I definitely have the same question. I would assume the first try for a green field project will be to use a dependency injection library or framework, he mentioned that has conflicts with Unity, I wonder what are those conflicts/issues.
Good to see this kind of videos man, Sometimes is hard to visualize new patterns without good examples
Glad it was helpful! :)
Thanks!
Yup, the examples do incredibly much when it comes to understanding the subject, which is one reason why i love his videos.
You're the only one who teaches about real-world stuff, Jason! Everybody can do a Pong game having just a few classes - things can't get too complicated. But making any bigger game requires better code architecture if you don't want to get lost after adding a few mechanics. Thank you for that! I learn a lot from your videos and I know this knowledge is applicable to a real-world development process, not like Brackey's "How to create Flappy Bird" videos where the whole game logic is being put in one class :D I hope you'll keep creating :)
'How to create Flappy Bird' is useful for beginners. Brackey's tutorials have their place.
Yeah, SO many tutorials out there that are just setting people up to fail. I am very much a Unity noob right now, but even I get incredibly frustrated seeing beginner tutorials that don't even point out the pitfalls that they are leading people into. Example would be a tutorial that shows how to do hit detection for a simple shooter without even bothering to destroy the bullet objects. Even a small game is going to have problems there. Sure you don't want to have to explain object pooling in a total newbie video, but at least state the basic concept so they know they have another thing to learn when the time comes.
@@Alluvian567 If a beginner tutorial described all the ways that they could make things better, the one following the tutorial will just be overwhelmed. You have to take it step by step.
if you think that any programmer worth something would actually use pre-determined "patterns" like this you're out of your mind.
Yes, this exactly.
Hey Jason,
Static constructors are definitely a thing! They get executed the first time a static property or method is accessed or called, so would behave the exact same way as your initialization method.
I also feel like generics would be a better fit for factories like these (and keep the reflection for the UI script e.g.), but that's a whole 'nother discussion. ;)

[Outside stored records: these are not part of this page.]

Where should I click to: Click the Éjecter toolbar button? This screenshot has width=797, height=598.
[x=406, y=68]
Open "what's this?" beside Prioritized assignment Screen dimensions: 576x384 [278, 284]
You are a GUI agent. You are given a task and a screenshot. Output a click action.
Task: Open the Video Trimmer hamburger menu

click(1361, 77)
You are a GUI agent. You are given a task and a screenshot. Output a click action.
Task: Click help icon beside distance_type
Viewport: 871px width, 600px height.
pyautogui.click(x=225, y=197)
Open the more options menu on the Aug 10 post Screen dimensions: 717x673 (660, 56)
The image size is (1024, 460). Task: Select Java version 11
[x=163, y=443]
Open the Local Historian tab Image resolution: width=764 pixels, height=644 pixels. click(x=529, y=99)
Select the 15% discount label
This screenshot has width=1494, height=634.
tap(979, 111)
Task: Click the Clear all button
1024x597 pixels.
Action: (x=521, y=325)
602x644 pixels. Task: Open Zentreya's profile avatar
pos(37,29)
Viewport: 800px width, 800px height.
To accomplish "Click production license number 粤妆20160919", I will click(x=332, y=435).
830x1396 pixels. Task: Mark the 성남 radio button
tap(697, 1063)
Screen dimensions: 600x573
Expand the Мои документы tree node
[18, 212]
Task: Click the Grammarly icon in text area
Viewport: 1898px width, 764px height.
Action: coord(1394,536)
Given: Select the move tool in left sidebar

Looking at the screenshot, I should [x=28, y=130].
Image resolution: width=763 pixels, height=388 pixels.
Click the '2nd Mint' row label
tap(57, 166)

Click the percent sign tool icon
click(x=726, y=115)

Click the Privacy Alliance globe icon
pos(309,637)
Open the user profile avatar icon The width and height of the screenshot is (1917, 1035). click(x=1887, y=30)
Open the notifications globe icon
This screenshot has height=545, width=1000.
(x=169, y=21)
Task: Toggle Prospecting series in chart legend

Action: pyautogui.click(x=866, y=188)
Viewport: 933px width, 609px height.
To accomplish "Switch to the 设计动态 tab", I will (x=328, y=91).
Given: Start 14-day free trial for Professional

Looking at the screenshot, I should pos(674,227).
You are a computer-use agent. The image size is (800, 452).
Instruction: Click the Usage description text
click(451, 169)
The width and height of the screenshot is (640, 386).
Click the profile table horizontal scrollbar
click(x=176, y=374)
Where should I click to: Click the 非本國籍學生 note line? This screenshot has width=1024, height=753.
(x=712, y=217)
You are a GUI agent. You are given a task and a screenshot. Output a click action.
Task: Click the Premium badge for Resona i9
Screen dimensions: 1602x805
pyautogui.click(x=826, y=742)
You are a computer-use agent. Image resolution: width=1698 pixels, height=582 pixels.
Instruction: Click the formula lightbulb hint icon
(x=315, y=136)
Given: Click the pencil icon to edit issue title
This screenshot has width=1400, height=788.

I can‘t tell why, but it is quiet satisfying to watch those patterns work.
Most underrated channel ever. Thanks for your tutorials.
Love how your examples always have something fun and semi real world use. Other programming tutorials always have some stupid accounting software or something weird.
Studying software development, so these videos are amazing at helping me understand the course material.
the reflection part blew my mind!
This has got to be my favorite video yet. This pattern is incredibly powerful. Jason said at the end "you cant shove this pattern into everything" but there is a part of me thinking, "watch me". :P This factory pattern is just really cool. The ease of extendibility is out of this world.
Jason you're the best source for Unity devs, even better than their documentation lol
I’ve been looking for a good tutorial on the factory pattern and I really liked that this was using unity much appreciated
Thanks for another interesting video. I'd love to see more pattern videos like this!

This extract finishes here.